Yannick Nézet-Séguin et l’Orchestre Philharmonique de Rotterdam à l’issue du concert

– Photo Classictoulouse –

Le succès que lui vaut son interprétation amène la violoniste à offrir un bis, là encore inhabituel, puisqu’il implique un accompagnement orchestral. Il s’agit d’une très nostalgique mélodie traditionnelle géorgienne transcrite par le compositeur, compatriote de la violoniste, Sulkhan Tsintsadze.

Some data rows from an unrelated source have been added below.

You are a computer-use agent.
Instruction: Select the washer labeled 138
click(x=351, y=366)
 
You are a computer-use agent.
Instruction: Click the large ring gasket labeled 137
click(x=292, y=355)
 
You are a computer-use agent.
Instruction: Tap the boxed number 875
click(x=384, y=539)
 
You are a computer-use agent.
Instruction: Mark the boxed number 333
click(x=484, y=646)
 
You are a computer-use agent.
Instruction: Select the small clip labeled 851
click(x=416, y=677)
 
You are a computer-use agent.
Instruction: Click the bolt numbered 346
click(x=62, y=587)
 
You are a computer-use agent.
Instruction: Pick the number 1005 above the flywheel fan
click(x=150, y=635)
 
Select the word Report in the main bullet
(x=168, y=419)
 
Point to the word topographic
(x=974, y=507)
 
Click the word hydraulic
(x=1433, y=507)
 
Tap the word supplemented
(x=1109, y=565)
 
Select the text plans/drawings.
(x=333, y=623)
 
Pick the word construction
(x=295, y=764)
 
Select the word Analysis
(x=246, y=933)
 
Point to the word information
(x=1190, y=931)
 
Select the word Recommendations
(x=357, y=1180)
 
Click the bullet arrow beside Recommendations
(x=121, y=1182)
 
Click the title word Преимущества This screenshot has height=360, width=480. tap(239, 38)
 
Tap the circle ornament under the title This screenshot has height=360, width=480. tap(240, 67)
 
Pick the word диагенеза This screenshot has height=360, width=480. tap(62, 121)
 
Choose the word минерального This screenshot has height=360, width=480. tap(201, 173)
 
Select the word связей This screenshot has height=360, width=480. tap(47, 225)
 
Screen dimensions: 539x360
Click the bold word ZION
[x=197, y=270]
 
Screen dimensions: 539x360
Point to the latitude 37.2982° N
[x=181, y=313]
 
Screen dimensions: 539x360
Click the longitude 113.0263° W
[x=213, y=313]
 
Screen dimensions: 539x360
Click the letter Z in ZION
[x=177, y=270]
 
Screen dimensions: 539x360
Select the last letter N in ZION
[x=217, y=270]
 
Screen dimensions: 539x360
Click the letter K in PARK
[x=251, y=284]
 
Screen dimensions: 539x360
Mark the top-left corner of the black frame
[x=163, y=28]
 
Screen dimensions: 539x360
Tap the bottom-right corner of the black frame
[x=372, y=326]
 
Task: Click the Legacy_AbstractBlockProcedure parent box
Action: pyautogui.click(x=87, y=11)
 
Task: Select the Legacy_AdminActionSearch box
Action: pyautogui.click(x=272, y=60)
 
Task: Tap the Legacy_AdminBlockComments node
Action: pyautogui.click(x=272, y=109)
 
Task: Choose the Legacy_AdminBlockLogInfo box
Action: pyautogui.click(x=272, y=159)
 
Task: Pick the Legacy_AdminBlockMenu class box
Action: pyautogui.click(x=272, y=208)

La seconde partie de la soirée s’ouvre sur la grand-voile du vaisseau de Sindbad le marin. La suite symphonique Schéhérazade, de Nikolaï Rimski-Korsakov, déploie tous les sortilèges des contes des Mille et Une Nuits grâce à la munificence d’une orchestration débordante de couleurs, de rythmes et de contrastes. Yannick Nézet-Séguin amène son orchestre à puiser dans ses impressionnantes ressources dynamiques et dans son incroyable palette de couleurs, quitte à déborder des limites ordonnées de la partition dans la première partie de l’œuvre. Dès le Récit du Prince Kalender, le jeu instrumental se discipline et s’organise avec plus de rigueur. On peut alors admirer les diverses interventions solistes, notamment celles, magnifiques d’intensité, du basson, de la flûte (on reconnaît bien là le jeu splendide de Juliette Hurel), du violoncelle et de tous les pupitres sollicités. La palme revient évidemment au violon solo, Igor Gruppman, dans le « rôle » de Schéhérazade, la conteuse imaginative. Sa péroraison, toute de finesse et de sensibilité, constitue une tendre incitation au silence final.

Un nouveau bis permet, comme l’annonce Yannick Nézet-Séguin lui-même, d’apaiser la violence de la tempête déchaînée à la fin de Schéhérazade. La complicité joue jusqu’aux dernières mesures de ce poétique prélude de La Khovantchina de Modest Moussorgski.